The air is refreshingly cool and exhilarating during the winter season, and the summer is, except, on a few rare days, not oppressively hot. The mean maximum and the mean minimum temperatures for the year are respectively 81 degrees in summer and 63 degrees in winter. The Durban death-rate among Europeans is very considerably under that of most European centres.

Sparkling sea and verdant shore; a splendid beach thronged with bathers and surf-riders, backed by the Marine Parade with its vista of stately hotels; the picturesque Esplanade flanking the bay and offering a two-mile promenade, lined with graceful palms, reminiscent of a scene on the Riviera; the bold green headland of the Bluff on the opposite side of the bay, forming a strong barrier against equinoctial gales, with its lighthouse flashing its triple warning far out to sea - all these make up a scene that is charming and colourful, and will linger long in the memory of visitors when recalling their impressions of this delightful holiday resort.

Scenic drives by motor car, 'bus and char-a-banc over good roads are a popular feature. Picturesque native ricksha-pullers ply for hire throughout the town. These stalwart Zulus, fantastically arrayed, are a never-ending source of wonder and interest to visitors.

Durban has an efficient municipal tramway service, covering over 40 miles of track, and serving all the necessary termini for business people; while there is a regular train service for visiting points of interest on the North and South Coasts.

Entertainments are lavishly provided. The famous municipal orchestra gives symphony and popular concerts. For lovers of the drama there is the Theatre Royal, which has housed many of England's most famous players. This theatre is shortly to be replaced by a palatial edifice, to cost £80,000. There are several excellent cinemas. A broadcasting programme of musical and vocal numbers, together with the latest news is put "on the air" daily.

Wireless plays an important part in Durban life, telegrams via "Overseas" system being received at any telegraph office at a rate of 1/4 a word for the British Isles. Messages to ships at sea may be sent through the General Post Office at 11d. per word, except to vessels of the Argentine, Belgian, Dutch, German, Greek, Norwegian and Portuguese lines, on which a charge of 3/4 for 10 words is collected, in addition to the Union tariff.

On the beach is situated the great open-air swimming bath, 300 feet by 75 feet, depth from 3 feet to 7 feet, with a continuous flow of sea-water. This is open all the year round and is the venue for numerous aquatic festivals. Along the beach, ocean bathing is a great attraction, especially surfing, and the bathers are under the supervision of an efficient body of life-savers. Chairs, tents and umbrellas are provided for the thousands who take the sun-and-air cure along the soft sands close to the surf.

Durban has seven picturesque public parks. In the heart of the town are the Town Gardens, containing memorials to those who fell in the Anglo- Boer War and the Great War, the latter an impressive monument with its overturning flame of remembrance, the whole having for background the magnificent Town Hall, a building erected at a cost of £352,000. Mitchell Park, on the Berea, has a splendid collection of aviaries of South African birds of great value to the ornithologist. No charge is made for admission.

[Extracted records]
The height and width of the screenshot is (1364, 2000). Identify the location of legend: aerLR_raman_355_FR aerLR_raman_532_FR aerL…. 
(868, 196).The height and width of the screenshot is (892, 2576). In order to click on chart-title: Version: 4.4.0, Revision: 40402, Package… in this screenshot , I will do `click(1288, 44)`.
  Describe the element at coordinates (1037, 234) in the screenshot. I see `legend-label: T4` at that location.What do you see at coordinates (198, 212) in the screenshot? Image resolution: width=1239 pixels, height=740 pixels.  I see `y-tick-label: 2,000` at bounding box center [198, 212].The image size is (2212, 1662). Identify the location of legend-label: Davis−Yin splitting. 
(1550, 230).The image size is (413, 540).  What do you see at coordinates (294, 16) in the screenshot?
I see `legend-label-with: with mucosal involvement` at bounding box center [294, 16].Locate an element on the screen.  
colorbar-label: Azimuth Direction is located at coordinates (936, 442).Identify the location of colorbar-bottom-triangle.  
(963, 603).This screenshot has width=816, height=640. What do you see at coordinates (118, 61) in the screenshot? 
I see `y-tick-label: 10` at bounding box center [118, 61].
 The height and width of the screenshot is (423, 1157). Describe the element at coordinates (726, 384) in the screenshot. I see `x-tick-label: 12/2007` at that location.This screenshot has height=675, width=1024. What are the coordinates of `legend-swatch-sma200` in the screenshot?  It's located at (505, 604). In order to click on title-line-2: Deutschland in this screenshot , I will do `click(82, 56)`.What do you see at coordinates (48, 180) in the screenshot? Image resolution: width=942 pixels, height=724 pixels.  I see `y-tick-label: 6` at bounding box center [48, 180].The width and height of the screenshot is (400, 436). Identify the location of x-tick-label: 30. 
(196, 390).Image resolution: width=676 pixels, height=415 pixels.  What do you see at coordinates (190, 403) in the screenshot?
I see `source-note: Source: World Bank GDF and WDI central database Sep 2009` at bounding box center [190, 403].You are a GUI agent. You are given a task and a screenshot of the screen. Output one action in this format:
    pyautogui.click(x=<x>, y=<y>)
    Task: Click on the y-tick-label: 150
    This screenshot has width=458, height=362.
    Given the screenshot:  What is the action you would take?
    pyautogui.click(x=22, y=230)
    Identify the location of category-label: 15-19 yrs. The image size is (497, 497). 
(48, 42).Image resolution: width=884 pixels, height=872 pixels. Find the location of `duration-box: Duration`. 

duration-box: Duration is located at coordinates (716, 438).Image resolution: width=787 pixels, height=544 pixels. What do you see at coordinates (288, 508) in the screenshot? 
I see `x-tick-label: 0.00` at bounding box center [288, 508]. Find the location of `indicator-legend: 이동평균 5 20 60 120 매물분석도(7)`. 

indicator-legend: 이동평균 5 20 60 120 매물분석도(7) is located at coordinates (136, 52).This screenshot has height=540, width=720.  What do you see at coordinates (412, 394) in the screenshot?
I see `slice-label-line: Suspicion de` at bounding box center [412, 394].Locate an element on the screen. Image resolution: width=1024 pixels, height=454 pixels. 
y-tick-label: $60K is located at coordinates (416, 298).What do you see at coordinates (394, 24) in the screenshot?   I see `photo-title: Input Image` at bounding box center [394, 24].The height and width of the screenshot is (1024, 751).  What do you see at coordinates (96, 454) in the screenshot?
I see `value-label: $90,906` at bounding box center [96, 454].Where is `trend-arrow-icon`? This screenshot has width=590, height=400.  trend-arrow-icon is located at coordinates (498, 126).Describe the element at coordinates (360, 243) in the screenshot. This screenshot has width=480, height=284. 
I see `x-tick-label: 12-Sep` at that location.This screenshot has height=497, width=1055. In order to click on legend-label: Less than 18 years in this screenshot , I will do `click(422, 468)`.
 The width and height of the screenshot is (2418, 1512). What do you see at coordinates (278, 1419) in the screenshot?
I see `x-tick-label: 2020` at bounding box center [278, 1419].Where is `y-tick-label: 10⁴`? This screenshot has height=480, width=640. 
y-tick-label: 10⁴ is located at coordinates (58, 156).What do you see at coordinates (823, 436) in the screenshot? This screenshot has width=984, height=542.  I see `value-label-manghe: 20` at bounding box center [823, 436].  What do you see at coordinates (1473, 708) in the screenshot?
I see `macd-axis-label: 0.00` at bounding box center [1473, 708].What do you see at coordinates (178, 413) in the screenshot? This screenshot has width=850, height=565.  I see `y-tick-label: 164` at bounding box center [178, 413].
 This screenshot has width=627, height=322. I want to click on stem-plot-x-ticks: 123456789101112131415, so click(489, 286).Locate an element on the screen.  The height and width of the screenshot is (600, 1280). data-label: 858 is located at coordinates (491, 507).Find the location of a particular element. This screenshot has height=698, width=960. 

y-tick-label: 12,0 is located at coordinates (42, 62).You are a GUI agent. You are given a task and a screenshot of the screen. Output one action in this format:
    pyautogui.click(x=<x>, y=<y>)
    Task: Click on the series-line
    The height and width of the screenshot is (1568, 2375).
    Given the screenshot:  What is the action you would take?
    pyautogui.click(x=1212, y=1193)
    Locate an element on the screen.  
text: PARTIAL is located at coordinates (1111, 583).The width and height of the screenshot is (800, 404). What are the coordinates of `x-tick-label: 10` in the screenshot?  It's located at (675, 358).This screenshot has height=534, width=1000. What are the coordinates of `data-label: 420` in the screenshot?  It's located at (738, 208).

[Task details] According to the Durban text, what did it cost to erect the Town Hall?

[Written reply] £352,000